------ Data in this exercise ------

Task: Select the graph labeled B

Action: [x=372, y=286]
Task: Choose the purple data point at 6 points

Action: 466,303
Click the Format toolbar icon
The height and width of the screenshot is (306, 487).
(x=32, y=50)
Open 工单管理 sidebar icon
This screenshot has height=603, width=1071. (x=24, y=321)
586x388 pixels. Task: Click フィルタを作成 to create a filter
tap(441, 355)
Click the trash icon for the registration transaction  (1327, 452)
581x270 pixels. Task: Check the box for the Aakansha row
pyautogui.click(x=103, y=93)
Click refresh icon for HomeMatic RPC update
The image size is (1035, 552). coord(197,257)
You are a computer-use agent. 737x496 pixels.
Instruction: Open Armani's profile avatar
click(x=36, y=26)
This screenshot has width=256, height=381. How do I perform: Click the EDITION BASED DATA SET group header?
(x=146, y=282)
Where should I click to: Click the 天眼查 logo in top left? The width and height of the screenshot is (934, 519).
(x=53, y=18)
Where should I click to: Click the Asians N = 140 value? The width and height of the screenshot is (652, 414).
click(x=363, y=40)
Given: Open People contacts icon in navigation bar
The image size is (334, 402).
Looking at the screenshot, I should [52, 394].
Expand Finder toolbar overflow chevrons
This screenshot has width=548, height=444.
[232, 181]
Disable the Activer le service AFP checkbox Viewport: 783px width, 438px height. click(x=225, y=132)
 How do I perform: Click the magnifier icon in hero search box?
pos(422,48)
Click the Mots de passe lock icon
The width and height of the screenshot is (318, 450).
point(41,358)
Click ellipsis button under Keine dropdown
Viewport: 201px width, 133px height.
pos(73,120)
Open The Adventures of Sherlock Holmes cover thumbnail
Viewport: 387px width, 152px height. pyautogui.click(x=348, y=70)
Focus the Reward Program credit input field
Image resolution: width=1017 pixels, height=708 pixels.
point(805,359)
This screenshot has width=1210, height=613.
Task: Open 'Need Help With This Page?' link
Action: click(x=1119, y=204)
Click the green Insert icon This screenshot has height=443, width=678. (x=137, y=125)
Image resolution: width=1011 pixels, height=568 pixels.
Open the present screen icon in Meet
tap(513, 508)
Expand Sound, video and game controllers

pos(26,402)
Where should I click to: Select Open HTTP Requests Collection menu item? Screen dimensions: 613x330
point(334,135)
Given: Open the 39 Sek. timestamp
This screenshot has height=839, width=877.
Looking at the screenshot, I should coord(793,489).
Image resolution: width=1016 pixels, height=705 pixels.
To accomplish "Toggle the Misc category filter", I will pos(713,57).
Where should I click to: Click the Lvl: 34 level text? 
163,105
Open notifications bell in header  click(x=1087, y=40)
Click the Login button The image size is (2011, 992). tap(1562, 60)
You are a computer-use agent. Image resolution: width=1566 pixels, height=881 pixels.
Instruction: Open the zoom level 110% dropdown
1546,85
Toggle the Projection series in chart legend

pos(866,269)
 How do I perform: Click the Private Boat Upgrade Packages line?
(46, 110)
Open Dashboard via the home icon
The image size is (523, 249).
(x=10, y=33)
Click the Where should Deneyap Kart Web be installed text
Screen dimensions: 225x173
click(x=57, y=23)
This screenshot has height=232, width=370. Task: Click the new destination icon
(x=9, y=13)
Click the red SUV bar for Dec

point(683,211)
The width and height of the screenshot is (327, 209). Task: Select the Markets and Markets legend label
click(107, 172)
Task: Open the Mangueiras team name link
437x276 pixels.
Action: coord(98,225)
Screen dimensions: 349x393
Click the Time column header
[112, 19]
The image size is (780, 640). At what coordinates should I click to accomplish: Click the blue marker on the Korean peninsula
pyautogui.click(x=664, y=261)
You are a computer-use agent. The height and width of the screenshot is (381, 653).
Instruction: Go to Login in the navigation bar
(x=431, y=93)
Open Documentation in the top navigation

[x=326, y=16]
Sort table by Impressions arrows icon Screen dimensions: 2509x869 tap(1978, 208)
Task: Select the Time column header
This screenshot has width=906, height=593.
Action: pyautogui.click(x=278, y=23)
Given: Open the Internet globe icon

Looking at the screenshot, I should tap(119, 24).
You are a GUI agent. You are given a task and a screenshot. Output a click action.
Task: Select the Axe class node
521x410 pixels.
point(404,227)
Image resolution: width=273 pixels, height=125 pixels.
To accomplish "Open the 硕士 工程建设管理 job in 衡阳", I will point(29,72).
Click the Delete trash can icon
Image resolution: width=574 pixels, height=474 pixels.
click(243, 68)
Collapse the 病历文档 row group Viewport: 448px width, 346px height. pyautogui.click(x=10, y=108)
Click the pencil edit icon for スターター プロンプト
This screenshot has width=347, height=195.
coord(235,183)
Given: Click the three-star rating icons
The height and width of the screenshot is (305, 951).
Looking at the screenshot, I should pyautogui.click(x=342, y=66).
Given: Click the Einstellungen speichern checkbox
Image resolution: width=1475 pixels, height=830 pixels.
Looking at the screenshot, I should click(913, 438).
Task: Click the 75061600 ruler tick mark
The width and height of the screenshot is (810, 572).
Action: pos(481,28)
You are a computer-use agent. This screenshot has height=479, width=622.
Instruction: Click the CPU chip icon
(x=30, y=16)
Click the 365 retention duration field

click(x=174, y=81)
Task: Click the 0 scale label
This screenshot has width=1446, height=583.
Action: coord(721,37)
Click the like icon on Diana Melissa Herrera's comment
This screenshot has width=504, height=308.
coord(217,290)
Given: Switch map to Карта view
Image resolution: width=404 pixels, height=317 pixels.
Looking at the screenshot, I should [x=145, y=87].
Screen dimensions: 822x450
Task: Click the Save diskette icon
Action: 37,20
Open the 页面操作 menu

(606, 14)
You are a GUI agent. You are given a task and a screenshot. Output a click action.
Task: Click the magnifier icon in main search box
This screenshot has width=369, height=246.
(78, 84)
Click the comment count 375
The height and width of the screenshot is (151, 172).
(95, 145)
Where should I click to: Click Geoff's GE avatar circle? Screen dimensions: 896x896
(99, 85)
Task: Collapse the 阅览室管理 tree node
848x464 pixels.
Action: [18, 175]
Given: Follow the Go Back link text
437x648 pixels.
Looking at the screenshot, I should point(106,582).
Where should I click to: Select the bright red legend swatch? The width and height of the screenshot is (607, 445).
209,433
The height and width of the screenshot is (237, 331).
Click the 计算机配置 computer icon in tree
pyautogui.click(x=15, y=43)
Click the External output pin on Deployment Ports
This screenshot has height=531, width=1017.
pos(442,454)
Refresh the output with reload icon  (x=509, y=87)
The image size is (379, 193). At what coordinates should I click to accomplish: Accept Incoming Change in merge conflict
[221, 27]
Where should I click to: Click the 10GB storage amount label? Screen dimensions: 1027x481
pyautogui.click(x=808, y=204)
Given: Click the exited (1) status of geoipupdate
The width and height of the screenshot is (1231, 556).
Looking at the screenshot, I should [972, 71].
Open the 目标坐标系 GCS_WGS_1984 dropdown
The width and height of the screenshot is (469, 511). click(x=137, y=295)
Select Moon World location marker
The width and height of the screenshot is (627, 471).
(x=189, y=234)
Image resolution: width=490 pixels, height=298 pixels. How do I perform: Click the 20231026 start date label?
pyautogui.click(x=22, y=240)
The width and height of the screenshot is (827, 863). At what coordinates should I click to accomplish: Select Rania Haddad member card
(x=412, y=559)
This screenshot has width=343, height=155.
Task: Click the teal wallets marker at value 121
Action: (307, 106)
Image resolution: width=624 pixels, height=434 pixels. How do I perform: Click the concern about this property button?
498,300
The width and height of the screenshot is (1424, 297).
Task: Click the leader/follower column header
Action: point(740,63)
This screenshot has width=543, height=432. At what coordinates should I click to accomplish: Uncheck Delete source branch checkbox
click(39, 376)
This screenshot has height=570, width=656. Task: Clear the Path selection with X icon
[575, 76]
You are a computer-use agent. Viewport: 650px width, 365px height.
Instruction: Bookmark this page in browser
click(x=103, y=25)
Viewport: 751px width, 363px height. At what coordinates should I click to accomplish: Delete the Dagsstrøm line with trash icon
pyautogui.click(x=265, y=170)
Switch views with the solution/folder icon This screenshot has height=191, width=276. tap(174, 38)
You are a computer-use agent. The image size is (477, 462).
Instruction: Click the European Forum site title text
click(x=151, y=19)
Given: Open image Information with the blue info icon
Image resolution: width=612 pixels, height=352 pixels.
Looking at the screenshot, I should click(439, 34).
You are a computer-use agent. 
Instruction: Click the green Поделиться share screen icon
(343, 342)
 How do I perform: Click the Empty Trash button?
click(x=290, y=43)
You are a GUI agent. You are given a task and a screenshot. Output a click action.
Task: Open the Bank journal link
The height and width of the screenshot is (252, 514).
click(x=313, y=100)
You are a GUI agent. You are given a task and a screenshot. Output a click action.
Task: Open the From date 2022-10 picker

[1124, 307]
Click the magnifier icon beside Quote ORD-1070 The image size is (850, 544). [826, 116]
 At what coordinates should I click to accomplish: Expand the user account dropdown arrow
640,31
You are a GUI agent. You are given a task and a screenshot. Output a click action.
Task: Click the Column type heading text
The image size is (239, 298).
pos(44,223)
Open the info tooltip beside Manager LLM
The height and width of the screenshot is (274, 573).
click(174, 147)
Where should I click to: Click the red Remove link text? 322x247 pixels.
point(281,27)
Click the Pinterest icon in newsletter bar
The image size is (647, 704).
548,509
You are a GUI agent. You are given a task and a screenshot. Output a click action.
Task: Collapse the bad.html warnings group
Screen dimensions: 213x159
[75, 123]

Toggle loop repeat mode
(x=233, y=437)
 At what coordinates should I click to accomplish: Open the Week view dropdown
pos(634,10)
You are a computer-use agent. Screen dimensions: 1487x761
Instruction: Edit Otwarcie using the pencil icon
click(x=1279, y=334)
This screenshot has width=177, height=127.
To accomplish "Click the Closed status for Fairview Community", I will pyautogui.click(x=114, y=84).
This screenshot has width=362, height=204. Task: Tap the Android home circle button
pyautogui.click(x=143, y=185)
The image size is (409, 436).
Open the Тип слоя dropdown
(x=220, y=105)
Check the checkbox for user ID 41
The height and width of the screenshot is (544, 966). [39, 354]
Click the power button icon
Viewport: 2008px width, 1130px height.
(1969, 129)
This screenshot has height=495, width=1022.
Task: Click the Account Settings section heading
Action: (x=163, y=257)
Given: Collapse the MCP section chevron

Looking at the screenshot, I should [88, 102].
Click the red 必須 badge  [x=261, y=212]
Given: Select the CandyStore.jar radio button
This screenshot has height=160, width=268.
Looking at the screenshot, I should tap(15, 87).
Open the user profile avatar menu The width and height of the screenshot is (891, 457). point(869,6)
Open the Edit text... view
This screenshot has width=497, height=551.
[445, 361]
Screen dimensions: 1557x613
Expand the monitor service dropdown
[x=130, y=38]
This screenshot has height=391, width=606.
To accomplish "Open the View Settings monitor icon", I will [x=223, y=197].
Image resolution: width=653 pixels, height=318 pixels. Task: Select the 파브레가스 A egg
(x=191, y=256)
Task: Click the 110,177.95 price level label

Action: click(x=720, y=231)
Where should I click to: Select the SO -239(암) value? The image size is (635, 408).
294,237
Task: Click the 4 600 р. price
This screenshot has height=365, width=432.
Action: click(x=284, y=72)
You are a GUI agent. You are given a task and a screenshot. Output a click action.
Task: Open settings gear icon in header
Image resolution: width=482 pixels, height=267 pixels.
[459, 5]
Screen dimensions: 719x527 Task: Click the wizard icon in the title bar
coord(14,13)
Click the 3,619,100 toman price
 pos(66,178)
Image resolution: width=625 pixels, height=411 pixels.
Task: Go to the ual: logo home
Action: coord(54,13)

------

All lines from the one containing "Image resolution: width=482" through the last line of the data, both included, are to be retyped exactly, and no other line belongs in the answer.

Image resolution: width=482 pixels, height=267 pixels.
[459, 5]
Screen dimensions: 719x527 Task: Click the wizard icon in the title bar
coord(14,13)
Click the 3,619,100 toman price
 pos(66,178)
Image resolution: width=625 pixels, height=411 pixels.
Task: Go to the ual: logo home
Action: coord(54,13)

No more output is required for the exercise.